ありのままのあなたで、主のもとに来るがいい。しかし、あゝ、私は知っている。私たちが自分の書斎に座っているときには、福音を説教し、人々にキリストを信じさせることなどたやすいと思われるが、いざ実行する段になると、この世でこれほど困難なことはないのである。もしも、何か難しいことをあなたに告げたとしたら、あなたはそれを行なおうとするであろう。だが、単にそれが、「信じよ。身を洗って、きよくなれ!」であるとき、あなたはそうしないであろう[II列5:13参照]。もし私が、「私に一万ポンドを与えよ」と言ったなら、あなたはそれを与えようとするであろう。四つん這いになって一千哩行くことも、これまでに調合されたことのある最も苦い杯を飲み干すことも行なおうとするであろう。だが、このようにキリストに信頼することは、あなたの高慢な霊にとって難しすぎるのである。あゝ、罪人よ。あなたは高慢すぎて救われないのだろうか。来るがいい。人よ。私はキリストの愛ゆえに、あなた自身の魂への愛ゆえに、あなたに懇願する。私とともに来てほしい。そして、ともに十字架の根元に行こうではないか。そこに吊り下がって呻いておられるお方を信じるがいい。このお方に信頼を置くがいい。死者の中からよみがえり、多くの《捕虜》をお引き連れになった[エペ4:8]このお方に。そして、もしこの方を信頼するなら、あわれな罪人よ。失望することはないであろう。信頼の置きどころを誤ったことにはならないであろう。
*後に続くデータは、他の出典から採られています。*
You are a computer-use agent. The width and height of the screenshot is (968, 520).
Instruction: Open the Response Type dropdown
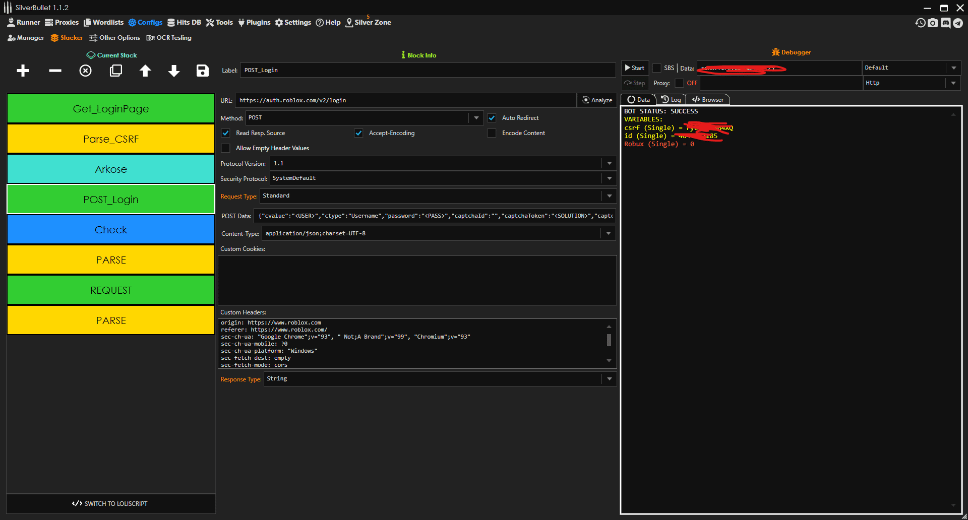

もう一度言うが、もしあなたがキリストに信頼しながら失われるとしたら、私が失われることになっても文句はない。私はあなたとともに、よみに床を設けよう。もしあなたが自分の単純な信頼をキリストに置きながら、神に拒絶されるとしたら、そうしよう。私はあえてそう言う。大胆に正面から見据えてそう言う。というのも、そのときあなたは、イエスに信頼しながら失われることになる最初の罪人となるだろうからである。「しかし、おゝ」、とある人は言うであろう。「私には考えられません。自分のように見下げ果てた者に信じる権利があるなどとは」。魂よ。私はあなたに告げる。問題は、あなたが見下げ果てた者かどうかではない。この命令が、あなたの根拠である。あなたは信じるように命令されている。そして、ある命令が力をもって心にやって来るとき、その力はその命令とともにやって来る。そして、命令された者は、心に意欲を起こされて、自らをキリストに投げかけ、信じて、救われるのである。
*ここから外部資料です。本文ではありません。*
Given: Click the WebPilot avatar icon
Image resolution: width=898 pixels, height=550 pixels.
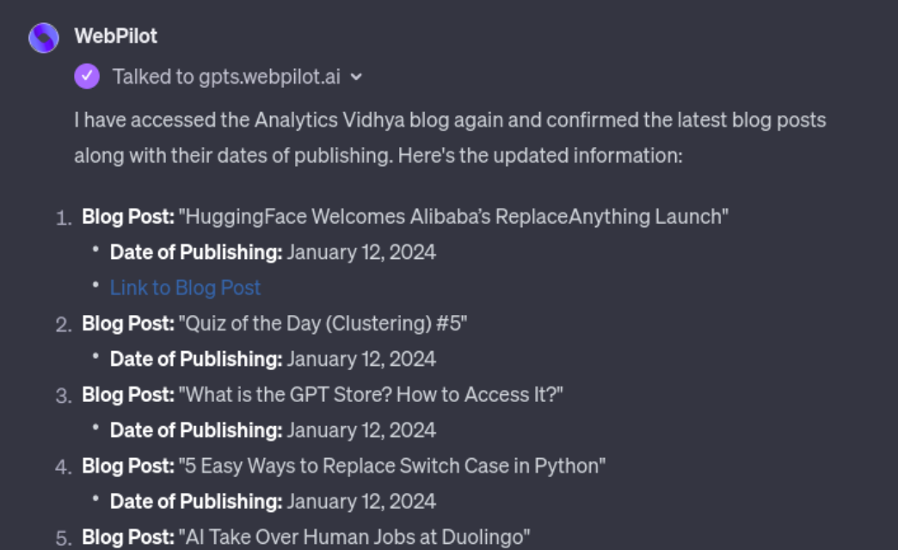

 今朝、私は、この教理に関して、できる限り明確に話をしようと努力してきた。私も人が救われるとしたら、それが最初から最後まで聖霊なる神の働きであることは知っている。「誰かが新生するとしたら、それは人の意欲によってではなく、血によってでもなく、ただ、神によってである」[ヨハ1:13参照]。しかし、私としては、決してその大いなる真理が、このもう1つの真理を妨げることになるとは思われない。「キリストを信じる者は、救われます」[マコ16:16参照]。そして今一度願いたい。この膝を折っても、ちょうど神が私を通して懇願しているかのように、「キリストに代わって」、あなたに願う。「神の和解を受け入れなさい」[IIコリ5:20]。そして、「あなたがたが、神が遣わした主イエス・キリストを信じること」*、それが和解である[ヨハ6:29参照]。それを理解できるだろうか。あなたがたが、自らをキリストに投げかけることである。キリストが行なってくださったこと以外、何も頼りとしないことである。あなたは救われるに違いなく、失われることはありえない。全くキリストに飛び込み、自分のもろもろの罪という重荷を、また、自分の種々の疑い、恐れ、不安をことごとくここに投げかけることである。さて、これが値なしの恵みという教理を説教することである。そして、もしも誰か、いかにしてカルヴァン主義者がこのように説教できるのか不思議に思うとしたら、私に言わせてほしい。これはカルヴァンが行なった説教なのである。また、それよりも良いことに、私たちの主イエス・キリストとその使徒たちの説教なのである。私たちは、天来の根拠とともにあなたに告げる。「信じてバプテスマを受ける者は、救われます。しかし、信じない者は罪に定められます」[マコ16:16]と。